### Raw data

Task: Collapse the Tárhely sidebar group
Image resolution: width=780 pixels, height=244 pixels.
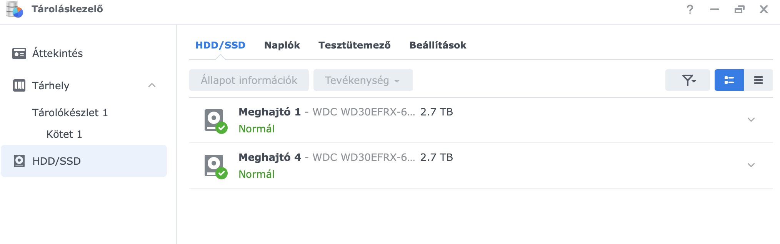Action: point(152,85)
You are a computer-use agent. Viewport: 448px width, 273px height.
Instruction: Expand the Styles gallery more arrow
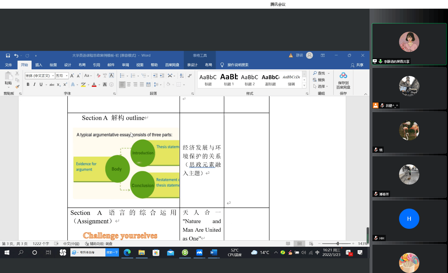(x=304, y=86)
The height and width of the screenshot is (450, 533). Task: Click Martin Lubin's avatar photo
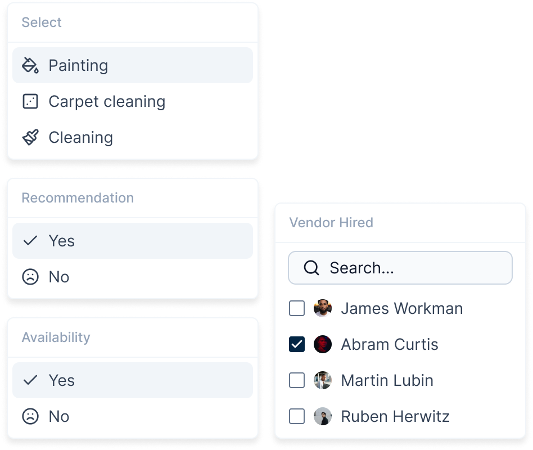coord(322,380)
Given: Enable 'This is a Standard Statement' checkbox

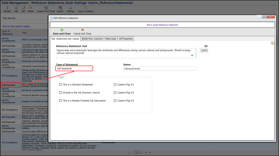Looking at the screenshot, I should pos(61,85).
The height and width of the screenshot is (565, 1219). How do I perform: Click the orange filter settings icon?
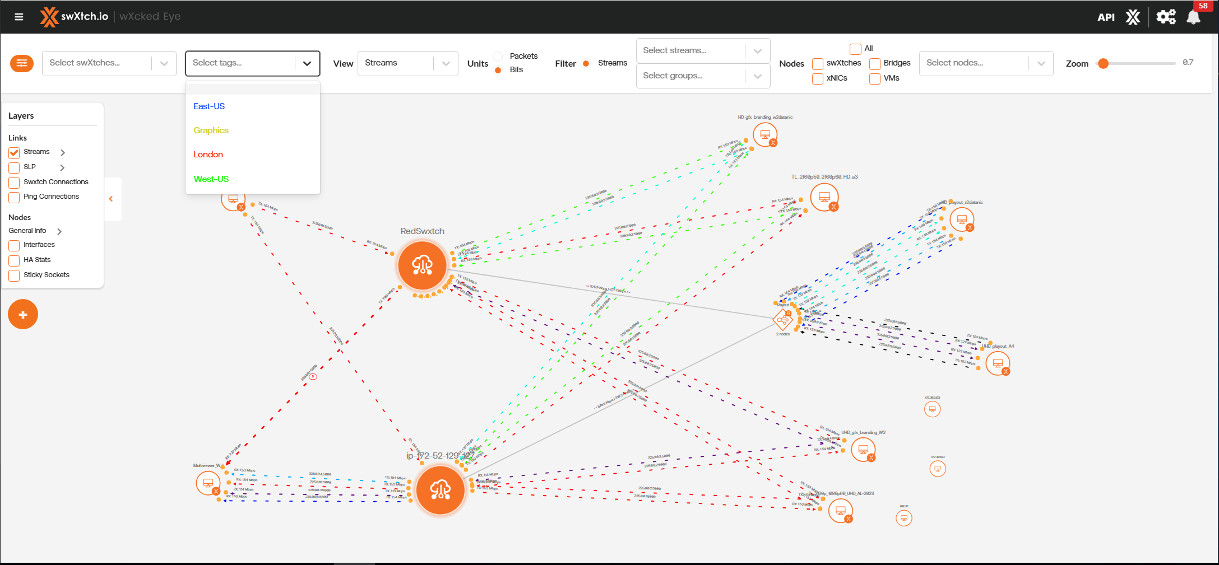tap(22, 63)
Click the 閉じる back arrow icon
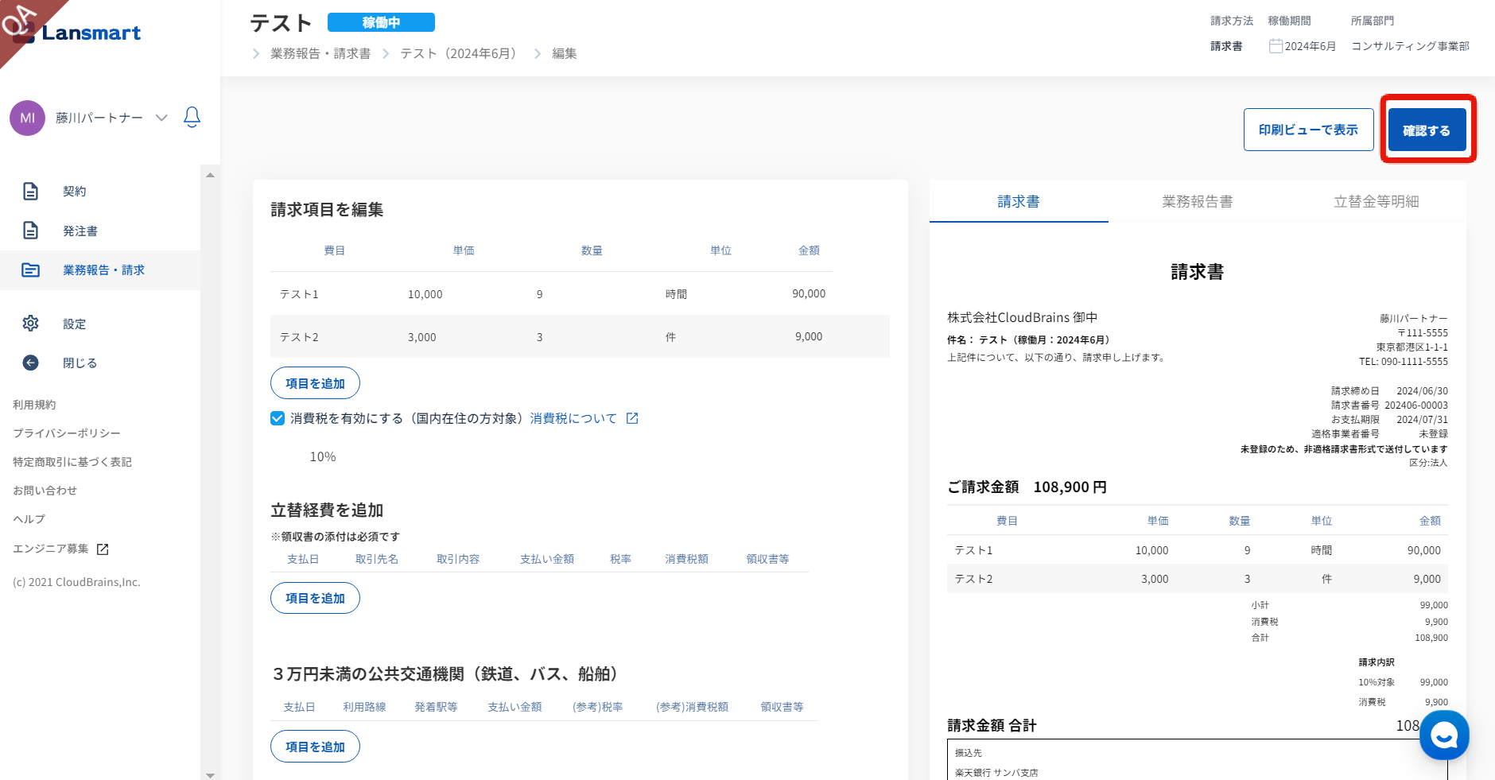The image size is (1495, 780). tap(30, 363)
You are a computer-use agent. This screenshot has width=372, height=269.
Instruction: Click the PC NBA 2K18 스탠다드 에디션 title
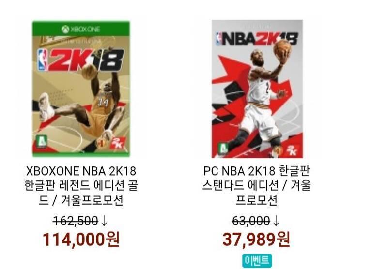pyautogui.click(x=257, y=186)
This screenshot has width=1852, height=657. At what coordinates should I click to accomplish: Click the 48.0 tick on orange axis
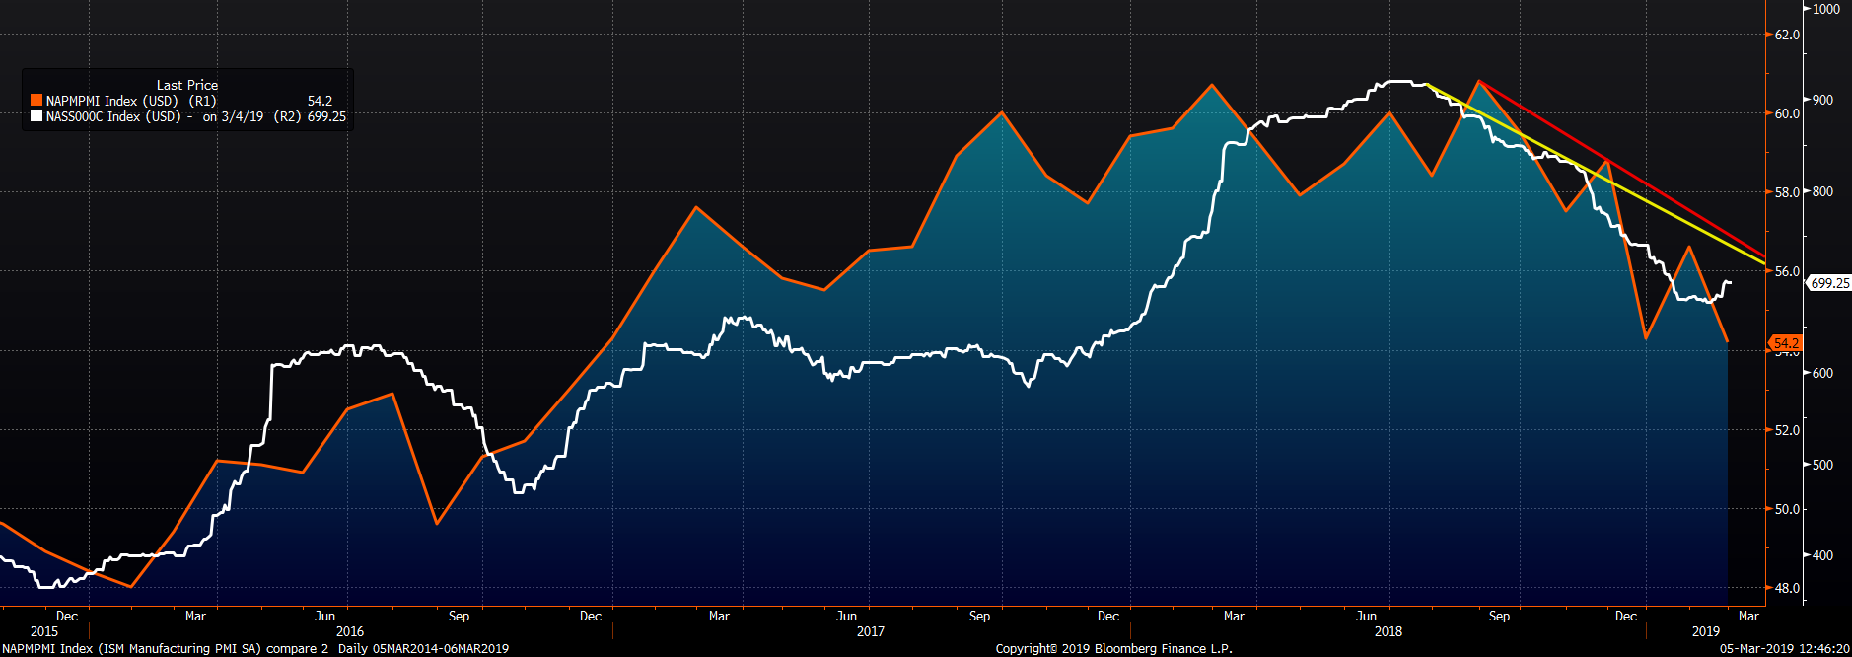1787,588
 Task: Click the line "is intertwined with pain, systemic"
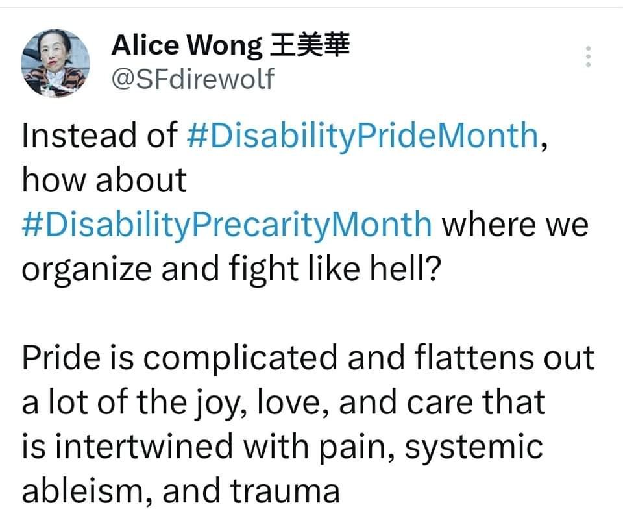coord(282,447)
==
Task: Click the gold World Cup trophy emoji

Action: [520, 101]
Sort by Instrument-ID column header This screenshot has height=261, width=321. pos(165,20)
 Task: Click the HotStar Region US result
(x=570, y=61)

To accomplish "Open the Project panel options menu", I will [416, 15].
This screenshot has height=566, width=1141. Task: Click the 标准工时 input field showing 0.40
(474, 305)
* * *
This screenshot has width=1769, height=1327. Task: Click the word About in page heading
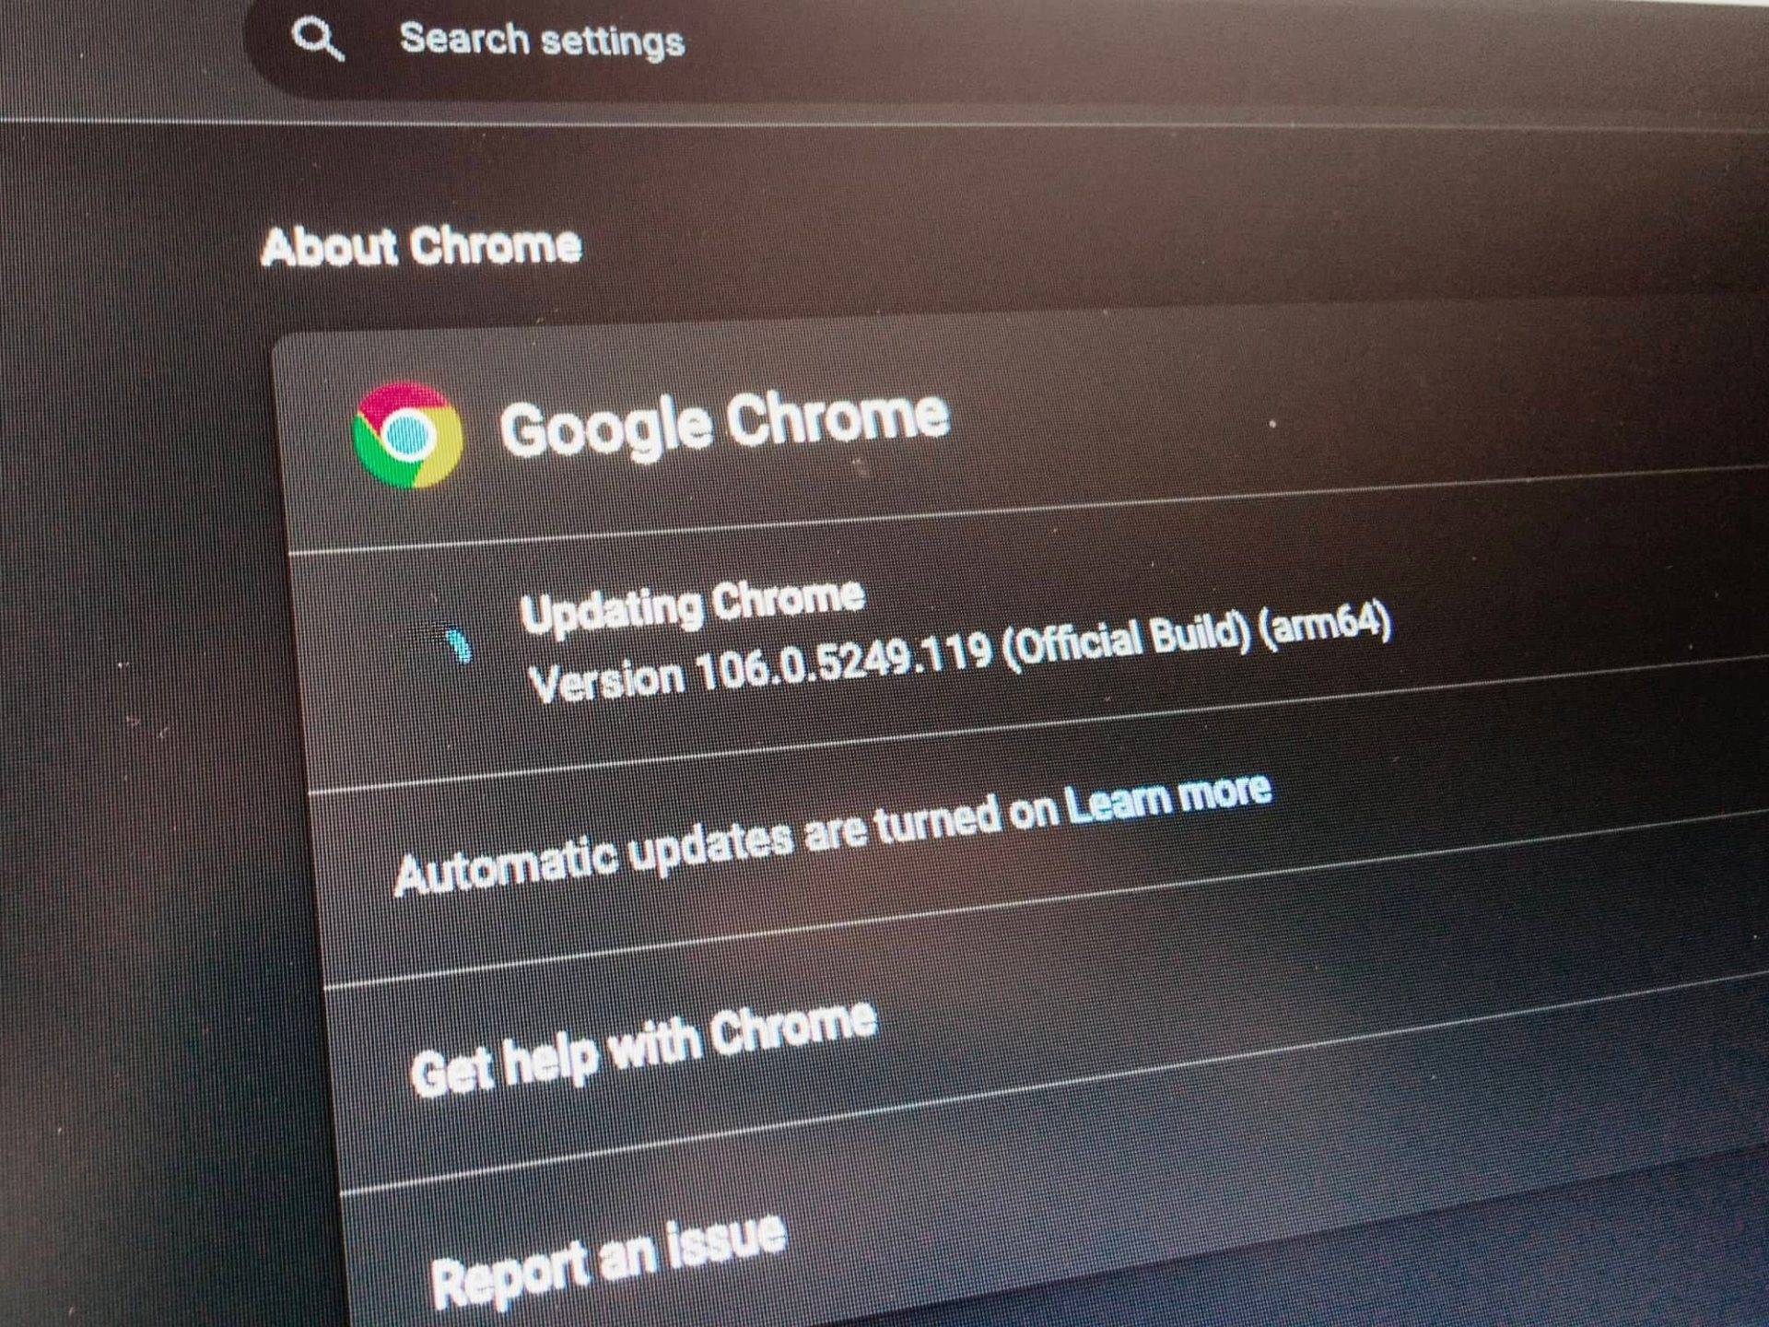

### Task item
In the material above, each line with the word "computer" should be copied.

### Response area
You are a computer-use agent. Viewport: 448px width, 273px height.
You are a computer-use agent. This screenshot has width=372, height=269.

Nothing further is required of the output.